Java: BeanUtils Enum Support - generic Enum converter
July 6th, 2009 by jeremychoneBy default, apache commons BeanUtils does not support string value to their targeted Enum. You can write a converter for each enum, but this quickly become unmanageable.
Here is a quick fix to automatically convert the string value to the targeted enum.
BeanUtilsBean beanUtilsBean = new BeanUtilsBean(new ConvertUtilsBean(){
@Override
public Object convert(String value, Class clazz) {
if (clazz.isEnum()){
return Enum.valueOf(clazz, value);
}else{
return super.convert(value, clazz);
}
}
});
Now, you can call beanUtilsBean.populate(bean,map) even for enum values.
July 17th, 2009 at 12:52 pm
Thanks for this ! So far, I was using the static BeanUtils.convert() method, and all I could do was ConvertUtil.register(…, String.class) - overriding the default String converter with a custom converter that would essentially do the same as above if the target was an enum. I hated the all-static nature of this (if I register the converter at some point during the lifetime of my application, the behaviour basically changes globally and randomly) and the ugliness of it (replacing the default String2String converter!?)
An intermediate approach might be to use the non-static methods like here, the default ConvertUtilsBean implementation, but register the default String converter on a “controlled” instance of it.
July 17th, 2009 at 1:04 pm
While writing the above, I came up with a possibly slightly more elegant and performant version. It should avoid checking for class.isEnum for each and every conversion.

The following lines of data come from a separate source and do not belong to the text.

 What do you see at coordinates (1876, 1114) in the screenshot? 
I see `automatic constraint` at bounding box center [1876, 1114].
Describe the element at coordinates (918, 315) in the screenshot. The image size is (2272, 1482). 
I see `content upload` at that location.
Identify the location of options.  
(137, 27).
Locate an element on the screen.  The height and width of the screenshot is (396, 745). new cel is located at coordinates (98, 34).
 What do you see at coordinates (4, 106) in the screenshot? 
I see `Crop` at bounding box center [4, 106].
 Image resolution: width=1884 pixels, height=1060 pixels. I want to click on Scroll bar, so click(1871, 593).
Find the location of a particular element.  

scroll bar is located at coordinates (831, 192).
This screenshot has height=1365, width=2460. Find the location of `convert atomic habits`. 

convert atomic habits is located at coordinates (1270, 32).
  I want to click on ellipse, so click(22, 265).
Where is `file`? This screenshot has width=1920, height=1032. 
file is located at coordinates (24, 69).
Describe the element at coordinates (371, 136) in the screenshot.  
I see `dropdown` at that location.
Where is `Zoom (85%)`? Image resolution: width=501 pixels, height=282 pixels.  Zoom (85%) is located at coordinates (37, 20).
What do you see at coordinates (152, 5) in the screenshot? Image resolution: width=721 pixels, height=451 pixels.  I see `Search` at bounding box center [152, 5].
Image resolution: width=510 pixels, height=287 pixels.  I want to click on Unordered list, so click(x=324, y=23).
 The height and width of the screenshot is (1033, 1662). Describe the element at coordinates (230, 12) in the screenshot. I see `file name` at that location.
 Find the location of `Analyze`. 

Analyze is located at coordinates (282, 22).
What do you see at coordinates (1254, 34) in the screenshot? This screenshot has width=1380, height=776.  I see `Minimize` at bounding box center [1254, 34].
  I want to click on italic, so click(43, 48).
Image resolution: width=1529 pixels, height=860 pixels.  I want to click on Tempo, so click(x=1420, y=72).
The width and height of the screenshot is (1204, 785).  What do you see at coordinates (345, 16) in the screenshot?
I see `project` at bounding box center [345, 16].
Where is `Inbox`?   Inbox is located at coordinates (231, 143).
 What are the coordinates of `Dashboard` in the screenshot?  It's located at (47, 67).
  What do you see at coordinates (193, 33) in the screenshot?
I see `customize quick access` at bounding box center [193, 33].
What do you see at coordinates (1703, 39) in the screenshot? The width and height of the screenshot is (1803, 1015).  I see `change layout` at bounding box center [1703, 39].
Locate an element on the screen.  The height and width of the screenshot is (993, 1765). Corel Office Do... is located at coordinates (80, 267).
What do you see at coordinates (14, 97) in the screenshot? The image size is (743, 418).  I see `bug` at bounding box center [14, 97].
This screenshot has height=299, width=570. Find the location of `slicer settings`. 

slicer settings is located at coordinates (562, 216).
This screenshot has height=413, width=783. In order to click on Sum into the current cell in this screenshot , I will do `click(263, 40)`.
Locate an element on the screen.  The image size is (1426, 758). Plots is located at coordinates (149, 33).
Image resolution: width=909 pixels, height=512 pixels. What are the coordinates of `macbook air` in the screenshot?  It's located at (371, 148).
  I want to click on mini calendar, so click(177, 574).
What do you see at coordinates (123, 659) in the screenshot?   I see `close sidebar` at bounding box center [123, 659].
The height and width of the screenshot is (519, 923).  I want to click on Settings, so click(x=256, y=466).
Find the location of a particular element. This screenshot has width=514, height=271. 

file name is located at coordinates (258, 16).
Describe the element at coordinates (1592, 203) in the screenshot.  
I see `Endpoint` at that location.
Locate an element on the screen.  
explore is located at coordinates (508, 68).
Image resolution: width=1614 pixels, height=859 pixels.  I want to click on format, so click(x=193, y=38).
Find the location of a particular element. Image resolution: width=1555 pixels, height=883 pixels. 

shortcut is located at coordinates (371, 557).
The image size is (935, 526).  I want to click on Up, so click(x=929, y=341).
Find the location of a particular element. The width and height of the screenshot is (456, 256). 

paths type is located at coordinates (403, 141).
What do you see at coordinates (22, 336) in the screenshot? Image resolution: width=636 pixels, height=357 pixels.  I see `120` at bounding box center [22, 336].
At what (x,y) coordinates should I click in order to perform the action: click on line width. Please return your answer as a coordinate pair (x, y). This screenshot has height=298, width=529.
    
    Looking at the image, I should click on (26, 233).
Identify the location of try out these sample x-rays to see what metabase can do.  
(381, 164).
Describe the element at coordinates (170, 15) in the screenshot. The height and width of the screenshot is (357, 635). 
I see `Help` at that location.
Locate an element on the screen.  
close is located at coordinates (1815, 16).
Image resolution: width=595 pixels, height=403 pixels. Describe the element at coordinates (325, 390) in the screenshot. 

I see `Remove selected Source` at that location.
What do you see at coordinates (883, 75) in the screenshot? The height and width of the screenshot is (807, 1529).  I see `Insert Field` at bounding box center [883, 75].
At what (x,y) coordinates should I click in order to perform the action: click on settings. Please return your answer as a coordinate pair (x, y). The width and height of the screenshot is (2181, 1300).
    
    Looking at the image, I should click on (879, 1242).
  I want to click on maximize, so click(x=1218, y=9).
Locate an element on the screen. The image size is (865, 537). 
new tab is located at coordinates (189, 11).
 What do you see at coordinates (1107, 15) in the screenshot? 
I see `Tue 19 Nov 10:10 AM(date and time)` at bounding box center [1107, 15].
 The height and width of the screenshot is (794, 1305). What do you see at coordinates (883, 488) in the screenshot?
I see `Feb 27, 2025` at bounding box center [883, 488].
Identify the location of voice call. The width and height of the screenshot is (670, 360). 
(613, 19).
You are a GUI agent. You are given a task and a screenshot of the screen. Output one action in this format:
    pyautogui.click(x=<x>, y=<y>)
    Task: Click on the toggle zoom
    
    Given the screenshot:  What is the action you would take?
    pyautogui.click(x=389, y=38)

class EnumAwareConvertUtilsBean extends ConvertUtilsBean { private final EnumConverter enumConverter = new EnumConverter(); public Converter lookup(Class clazz) { final Converter converter = super.lookup(clazz); // no specific converter for this class, so it's neither a String, (which has a default converter), // nor any known object that has a custom converter for it. It might be an enum ! if (converter == null && clazz.isEnum()) { return enumConverter; } else { return converter; } } private class EnumConverter implements Converter { public Object convert(Class type, Object value) { return Enum.valueOf(type, (String) value); } } }July 24th, 2009 at 10:03 pm
@greg, tx for your comments. I like your proposal. (I also fixed your layout).